勤勉な人間を好ましいと想っていただけるのだろうか。
愛情深きことは、希望を持つことは、信心深きことは、公正なことは、耐え忍ぶことは、慎ましやかであることは、本当に神が考えた美徳なのだろうか。
人の成功を妬むことは悪徳なのだろうか。
必要以上に食事を取ることは、欲深いことは、憤りを覚えることは、怠けることは、虐げることは、欲情に溺れることは、本当に神が考えた罪なのだろうか。
……私には、人が世界を作るにあたり定めた規律にしか思えない。
神が何にその眼を向けているのかがわかるのだとしたら、それは覆るのではなかろうか。
◆ ◆ ◆
『Q ペットショップの猫を選ぶときにどういう基準で選ぶか?』
俺の書いたとあるノートの1ページ目にそう書かれていた。
まず、思い浮かぶのは種類だろう。
アメリカンショートヘア、スコティッシュフォールド、ブリテッシュショートヘア……売れ筋はカワイイ猫が多く、目を引く。

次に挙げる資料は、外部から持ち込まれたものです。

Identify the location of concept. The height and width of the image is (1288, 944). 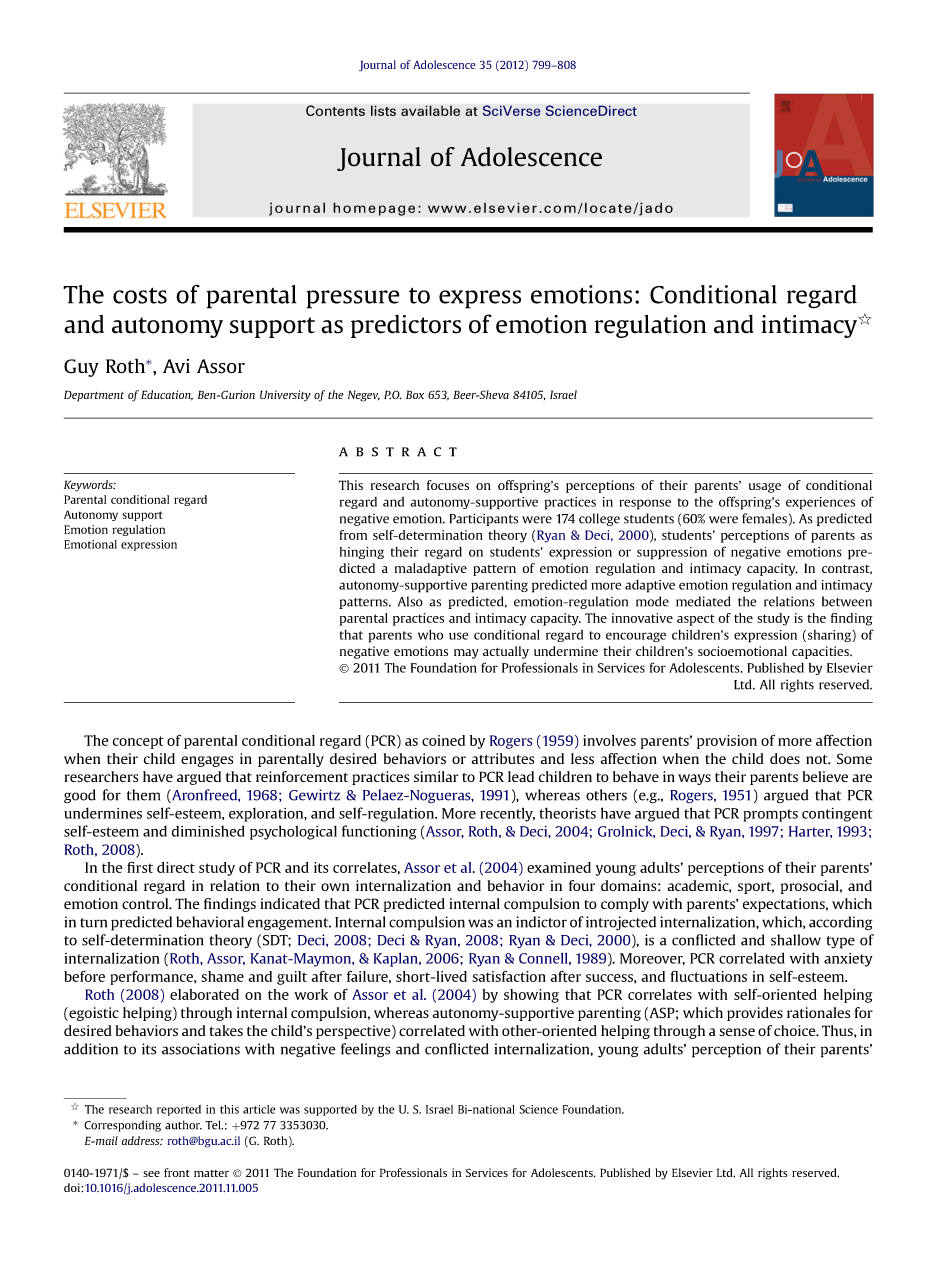
(138, 742).
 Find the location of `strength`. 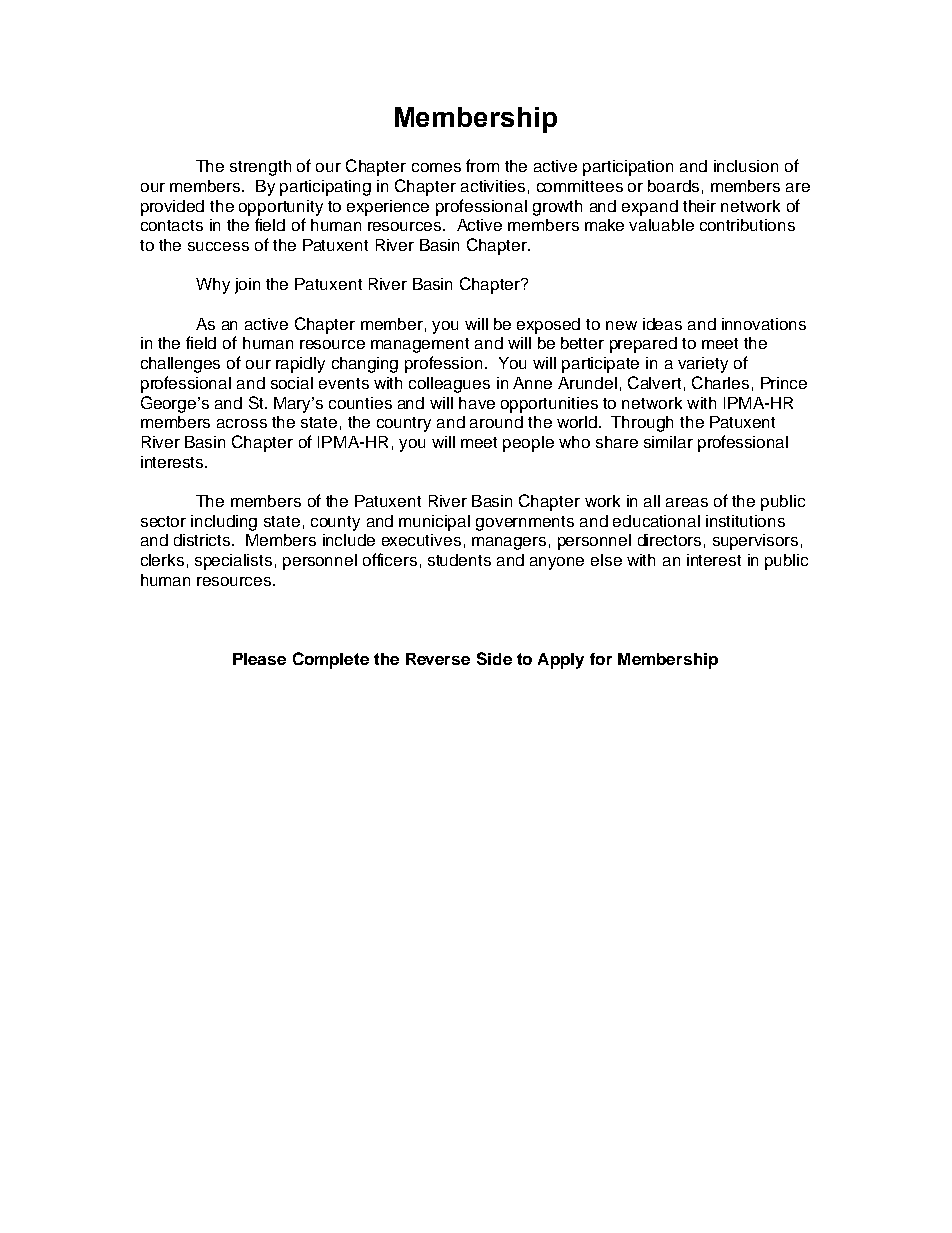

他には雌雄、年齢、表情、あどけない仕草、つぶらな瞳、甘える鳴き声……細かく分析すると、好みにも様々な要因があり、結果として人々は猫を選択する。そしてその殆どの要因が、外的要因である。インターネットで検索するときも、性格を検索する人は殆どいないだろう。
ページをめくる。そこには先の質問に対する答えはなく、次の質問が書かれていた。
『Q 神が人を視るとき、質問1に類似したものなのであった場合、どうすれば神に選んでいただけるか?』
同じであるなら、最初は内的要因で選ばれない。外的要因で選ばれ、注目されることにより内的要因の良さを視ていただけるようになる。
……しかし、どうしようもないものが多い。猫の例えで言うと、実際に行うことができるのは、仕草や目を潤ませることくらいだろう。キジトラに生まれた以上、三毛猫になることはできない。
『そう、生まれ持った要因以外で、故意に神の注目を集めることは出来ることが限られている。
……そして、この世界では、人に出来るその最後の足掻きを【セクスィ】と呼ぶ。』
続く3ページ目には、俺の知りたかった答えが書かれていた。